FDA’s Accelerated Approval pathway, which gets patients quicker access to new drugs, will not be affected by the Medicaid waiver approved in Oregon yesterday—a win for BIO, biotech innovation, and the people of Oregon.
A few good ideas: When it sought a 1115 waiver to alter the way Medicaid is administered in the state, the Oregon Health Authority added provisions to the state’s Medicaid policy designed to address healthcare inequity and ensure broader coverage, especially for low-income Oregonians.
One bad idea: Oregon’s original waiver application would have limited Medicaid coverage for drugs made available through FDA’s Accelerated Approval pathway, instead allowing the state to conduct its “own rigorous review process to determine coverage of new drugs and to prioritize patient access to clinically proven, effective drugs.”
Fortunately, the provision limiting coverage for Accelerated Approval drugs has been removed, with Oregon’s 2022-2027 1115 waiver approved without it yesterday.
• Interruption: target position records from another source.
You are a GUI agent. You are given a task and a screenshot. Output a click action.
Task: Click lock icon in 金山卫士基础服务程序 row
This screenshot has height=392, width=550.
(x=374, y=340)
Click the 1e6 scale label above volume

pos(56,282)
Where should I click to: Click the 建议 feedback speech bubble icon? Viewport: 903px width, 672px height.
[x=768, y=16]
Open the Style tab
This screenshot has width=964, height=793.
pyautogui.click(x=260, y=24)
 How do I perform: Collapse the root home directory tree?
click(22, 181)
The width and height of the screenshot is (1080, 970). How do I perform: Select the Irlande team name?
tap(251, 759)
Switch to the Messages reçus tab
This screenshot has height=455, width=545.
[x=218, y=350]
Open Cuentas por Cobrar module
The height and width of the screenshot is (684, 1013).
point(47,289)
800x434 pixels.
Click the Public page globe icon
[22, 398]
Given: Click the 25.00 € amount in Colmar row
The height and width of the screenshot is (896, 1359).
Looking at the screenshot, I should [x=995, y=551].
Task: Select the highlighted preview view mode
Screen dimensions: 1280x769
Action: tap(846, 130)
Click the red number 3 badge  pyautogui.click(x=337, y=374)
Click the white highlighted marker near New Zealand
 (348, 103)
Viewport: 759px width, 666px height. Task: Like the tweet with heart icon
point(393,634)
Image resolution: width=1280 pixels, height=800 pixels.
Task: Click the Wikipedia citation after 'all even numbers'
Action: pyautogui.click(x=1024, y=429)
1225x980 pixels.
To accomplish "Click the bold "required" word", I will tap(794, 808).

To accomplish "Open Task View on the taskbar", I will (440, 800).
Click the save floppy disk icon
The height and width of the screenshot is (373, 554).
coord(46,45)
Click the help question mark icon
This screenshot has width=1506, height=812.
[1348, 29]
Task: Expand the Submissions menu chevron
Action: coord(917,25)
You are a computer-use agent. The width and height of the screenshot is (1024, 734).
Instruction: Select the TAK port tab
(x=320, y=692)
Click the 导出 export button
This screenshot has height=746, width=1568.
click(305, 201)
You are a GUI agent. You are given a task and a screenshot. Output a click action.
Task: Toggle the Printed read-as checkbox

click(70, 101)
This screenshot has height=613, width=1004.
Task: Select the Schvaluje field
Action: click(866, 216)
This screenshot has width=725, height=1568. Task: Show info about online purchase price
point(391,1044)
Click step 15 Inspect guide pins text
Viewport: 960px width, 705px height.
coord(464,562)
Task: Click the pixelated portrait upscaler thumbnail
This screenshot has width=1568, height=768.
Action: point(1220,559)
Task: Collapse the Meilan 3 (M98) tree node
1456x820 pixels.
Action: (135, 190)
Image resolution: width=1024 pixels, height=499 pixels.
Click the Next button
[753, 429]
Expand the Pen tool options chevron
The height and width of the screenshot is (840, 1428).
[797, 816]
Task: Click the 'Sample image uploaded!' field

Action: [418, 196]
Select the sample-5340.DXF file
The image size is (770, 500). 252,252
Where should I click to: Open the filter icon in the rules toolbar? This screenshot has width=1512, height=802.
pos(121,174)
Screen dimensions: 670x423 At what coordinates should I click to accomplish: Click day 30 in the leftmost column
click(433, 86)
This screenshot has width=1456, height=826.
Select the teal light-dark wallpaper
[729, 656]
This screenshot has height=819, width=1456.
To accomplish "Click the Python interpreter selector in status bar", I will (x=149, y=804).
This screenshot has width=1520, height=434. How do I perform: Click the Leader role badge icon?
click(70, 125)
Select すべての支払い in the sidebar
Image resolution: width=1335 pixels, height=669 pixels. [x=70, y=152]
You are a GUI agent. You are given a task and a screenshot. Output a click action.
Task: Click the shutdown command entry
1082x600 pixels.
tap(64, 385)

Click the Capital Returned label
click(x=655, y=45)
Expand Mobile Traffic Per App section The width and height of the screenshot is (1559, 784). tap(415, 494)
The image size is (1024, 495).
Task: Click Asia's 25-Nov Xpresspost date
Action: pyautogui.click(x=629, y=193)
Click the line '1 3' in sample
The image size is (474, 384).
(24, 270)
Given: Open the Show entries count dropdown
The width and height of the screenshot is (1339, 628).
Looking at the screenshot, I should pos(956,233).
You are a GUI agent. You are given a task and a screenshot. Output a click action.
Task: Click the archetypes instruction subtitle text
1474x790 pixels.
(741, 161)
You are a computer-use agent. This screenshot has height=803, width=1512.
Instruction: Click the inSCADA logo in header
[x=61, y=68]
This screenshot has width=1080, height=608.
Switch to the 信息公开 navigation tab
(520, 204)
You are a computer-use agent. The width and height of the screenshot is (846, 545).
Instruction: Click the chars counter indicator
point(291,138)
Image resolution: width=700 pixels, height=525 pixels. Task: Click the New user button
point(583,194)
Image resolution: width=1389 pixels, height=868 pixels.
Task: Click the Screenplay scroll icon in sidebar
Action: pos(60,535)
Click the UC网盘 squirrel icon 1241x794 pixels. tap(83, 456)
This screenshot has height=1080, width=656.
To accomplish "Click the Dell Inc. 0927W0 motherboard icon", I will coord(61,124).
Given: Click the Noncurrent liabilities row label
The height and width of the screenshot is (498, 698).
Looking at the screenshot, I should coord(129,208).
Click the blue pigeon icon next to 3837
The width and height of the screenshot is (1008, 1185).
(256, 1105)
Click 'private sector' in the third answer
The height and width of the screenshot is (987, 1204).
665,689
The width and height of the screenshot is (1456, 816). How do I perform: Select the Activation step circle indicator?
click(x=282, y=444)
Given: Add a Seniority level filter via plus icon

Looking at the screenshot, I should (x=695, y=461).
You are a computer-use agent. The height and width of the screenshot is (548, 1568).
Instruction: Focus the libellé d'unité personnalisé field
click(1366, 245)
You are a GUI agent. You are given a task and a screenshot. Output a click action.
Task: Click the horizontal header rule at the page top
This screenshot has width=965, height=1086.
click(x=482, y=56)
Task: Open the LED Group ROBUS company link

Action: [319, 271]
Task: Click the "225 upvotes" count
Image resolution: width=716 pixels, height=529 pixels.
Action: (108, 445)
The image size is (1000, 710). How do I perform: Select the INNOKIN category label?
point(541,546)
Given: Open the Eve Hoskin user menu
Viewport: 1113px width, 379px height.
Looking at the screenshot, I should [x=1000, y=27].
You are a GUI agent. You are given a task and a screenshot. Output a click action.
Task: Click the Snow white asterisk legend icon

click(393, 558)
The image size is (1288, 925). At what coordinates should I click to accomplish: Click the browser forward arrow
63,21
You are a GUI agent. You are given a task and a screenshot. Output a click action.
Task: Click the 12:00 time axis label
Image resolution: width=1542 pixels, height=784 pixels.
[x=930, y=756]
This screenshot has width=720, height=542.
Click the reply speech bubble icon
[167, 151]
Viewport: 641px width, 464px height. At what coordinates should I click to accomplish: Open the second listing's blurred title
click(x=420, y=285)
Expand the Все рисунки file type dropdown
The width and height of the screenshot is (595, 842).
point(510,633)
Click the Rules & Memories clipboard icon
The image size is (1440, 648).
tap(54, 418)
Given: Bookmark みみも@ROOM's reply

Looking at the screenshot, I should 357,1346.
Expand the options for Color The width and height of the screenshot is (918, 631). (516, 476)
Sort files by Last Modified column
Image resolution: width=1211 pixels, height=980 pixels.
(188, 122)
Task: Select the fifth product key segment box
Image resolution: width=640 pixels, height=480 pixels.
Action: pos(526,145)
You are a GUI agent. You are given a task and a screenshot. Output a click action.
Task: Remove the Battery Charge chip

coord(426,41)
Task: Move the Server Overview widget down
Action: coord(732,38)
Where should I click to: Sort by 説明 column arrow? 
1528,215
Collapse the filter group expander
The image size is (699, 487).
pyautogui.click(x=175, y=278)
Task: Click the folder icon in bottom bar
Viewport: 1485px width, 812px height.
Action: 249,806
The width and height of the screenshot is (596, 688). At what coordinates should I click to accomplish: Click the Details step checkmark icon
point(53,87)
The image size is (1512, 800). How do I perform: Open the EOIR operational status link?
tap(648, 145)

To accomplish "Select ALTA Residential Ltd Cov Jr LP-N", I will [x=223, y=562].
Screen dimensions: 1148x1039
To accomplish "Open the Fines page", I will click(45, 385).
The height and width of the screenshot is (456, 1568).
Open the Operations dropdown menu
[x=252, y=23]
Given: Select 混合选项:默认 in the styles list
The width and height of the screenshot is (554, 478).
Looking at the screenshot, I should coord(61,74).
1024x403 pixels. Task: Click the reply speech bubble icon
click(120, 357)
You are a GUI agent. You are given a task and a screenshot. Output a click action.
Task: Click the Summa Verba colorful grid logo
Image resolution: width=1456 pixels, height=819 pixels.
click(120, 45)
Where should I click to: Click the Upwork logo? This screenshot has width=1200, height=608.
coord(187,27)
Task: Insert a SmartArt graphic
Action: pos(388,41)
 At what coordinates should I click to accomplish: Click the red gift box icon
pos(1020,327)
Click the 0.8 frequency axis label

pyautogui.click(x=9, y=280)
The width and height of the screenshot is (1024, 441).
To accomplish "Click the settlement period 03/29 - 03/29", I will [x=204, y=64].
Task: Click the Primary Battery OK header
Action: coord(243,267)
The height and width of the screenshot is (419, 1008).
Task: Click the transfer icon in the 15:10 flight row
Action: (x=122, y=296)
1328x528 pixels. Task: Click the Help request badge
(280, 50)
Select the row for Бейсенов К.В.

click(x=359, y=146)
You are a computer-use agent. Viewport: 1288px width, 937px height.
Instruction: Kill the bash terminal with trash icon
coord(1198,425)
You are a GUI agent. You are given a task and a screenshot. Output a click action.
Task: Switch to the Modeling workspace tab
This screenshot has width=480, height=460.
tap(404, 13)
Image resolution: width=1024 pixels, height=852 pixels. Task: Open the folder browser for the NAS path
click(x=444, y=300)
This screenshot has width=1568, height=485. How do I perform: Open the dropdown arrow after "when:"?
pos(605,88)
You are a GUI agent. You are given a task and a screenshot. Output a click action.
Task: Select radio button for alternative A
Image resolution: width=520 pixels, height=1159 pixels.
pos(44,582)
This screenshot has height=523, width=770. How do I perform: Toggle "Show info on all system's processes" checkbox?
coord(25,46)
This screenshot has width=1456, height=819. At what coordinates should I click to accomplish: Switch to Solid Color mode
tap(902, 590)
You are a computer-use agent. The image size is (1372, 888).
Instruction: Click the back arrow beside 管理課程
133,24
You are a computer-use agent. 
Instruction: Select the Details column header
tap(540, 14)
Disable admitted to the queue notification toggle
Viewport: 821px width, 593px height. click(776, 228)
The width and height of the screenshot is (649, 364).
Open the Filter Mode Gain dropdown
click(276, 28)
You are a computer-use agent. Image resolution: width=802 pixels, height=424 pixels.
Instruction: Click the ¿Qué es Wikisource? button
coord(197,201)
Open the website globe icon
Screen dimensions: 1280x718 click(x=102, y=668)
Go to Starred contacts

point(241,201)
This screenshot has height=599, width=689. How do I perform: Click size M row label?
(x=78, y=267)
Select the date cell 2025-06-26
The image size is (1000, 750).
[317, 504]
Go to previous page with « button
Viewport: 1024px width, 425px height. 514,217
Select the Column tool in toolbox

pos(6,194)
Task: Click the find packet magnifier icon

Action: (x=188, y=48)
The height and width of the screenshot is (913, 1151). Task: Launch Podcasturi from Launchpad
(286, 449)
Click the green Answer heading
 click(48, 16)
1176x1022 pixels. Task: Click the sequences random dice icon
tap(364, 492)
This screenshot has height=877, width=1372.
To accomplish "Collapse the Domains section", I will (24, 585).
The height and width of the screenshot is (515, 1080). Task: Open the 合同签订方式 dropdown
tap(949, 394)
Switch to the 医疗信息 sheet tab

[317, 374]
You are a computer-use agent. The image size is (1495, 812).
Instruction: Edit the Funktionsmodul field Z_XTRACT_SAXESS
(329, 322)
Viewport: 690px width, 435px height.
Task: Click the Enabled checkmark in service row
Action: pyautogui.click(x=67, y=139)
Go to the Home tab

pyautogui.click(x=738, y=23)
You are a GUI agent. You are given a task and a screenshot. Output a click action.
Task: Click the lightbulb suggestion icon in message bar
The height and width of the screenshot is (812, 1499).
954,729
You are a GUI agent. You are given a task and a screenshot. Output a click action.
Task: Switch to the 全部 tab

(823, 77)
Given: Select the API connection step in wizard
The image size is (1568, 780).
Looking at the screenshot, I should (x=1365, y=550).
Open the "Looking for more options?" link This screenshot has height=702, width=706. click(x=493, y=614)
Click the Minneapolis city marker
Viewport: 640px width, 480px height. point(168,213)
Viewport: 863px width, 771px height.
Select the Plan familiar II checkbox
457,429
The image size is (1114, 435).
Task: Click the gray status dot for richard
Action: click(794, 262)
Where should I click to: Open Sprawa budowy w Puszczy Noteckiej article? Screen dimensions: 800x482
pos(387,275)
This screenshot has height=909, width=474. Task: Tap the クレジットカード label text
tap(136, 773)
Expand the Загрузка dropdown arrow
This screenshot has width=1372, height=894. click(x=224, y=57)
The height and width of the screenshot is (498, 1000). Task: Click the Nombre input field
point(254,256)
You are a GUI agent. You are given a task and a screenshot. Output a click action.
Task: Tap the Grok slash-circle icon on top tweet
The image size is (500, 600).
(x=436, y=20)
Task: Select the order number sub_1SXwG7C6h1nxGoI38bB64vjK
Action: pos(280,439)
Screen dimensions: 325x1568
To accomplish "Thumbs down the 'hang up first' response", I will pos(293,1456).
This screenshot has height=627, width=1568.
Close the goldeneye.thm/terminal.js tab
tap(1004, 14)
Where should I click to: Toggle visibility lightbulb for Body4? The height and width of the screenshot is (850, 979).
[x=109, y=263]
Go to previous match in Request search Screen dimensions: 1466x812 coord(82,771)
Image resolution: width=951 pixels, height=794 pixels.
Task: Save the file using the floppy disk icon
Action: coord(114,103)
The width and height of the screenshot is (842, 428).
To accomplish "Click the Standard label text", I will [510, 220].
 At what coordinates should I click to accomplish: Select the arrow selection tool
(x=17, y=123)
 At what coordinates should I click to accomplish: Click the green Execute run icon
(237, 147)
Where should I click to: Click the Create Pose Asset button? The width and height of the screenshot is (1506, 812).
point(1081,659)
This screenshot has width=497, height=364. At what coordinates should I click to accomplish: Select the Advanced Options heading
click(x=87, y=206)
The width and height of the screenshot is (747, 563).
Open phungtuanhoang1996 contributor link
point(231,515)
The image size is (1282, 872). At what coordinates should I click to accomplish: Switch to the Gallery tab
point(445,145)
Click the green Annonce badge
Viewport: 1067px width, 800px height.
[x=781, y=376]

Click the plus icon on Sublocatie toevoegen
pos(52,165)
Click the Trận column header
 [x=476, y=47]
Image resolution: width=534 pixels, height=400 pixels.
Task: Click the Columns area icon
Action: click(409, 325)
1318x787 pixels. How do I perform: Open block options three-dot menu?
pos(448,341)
Accelerated Approval is essential: The pathway allows market entry for medications that address critical illnesses with no therapies, based on clinical trials that indicate effectiveness with “surrogate endpoints”—as long as later clinical trials confirm effectiveness. Accelerated Approval has facilitated hundreds of drugs for HIV/AIDS, cancer, and rare diseases, permitting lifesaving treatments, and saving money and lives, a recent report details.
BIO pushed hard to preserve Accelerated Approval in Oregon, through state-level and virtual advocacy and urging the U.S. Centers for Medicare & Medicaid Services (CMS) to preserve Accelerated Approval in the state.
The next steps: Oregon is spared—but future state and federal action may target Accelerated Approval. BIO will continue to work to protect it.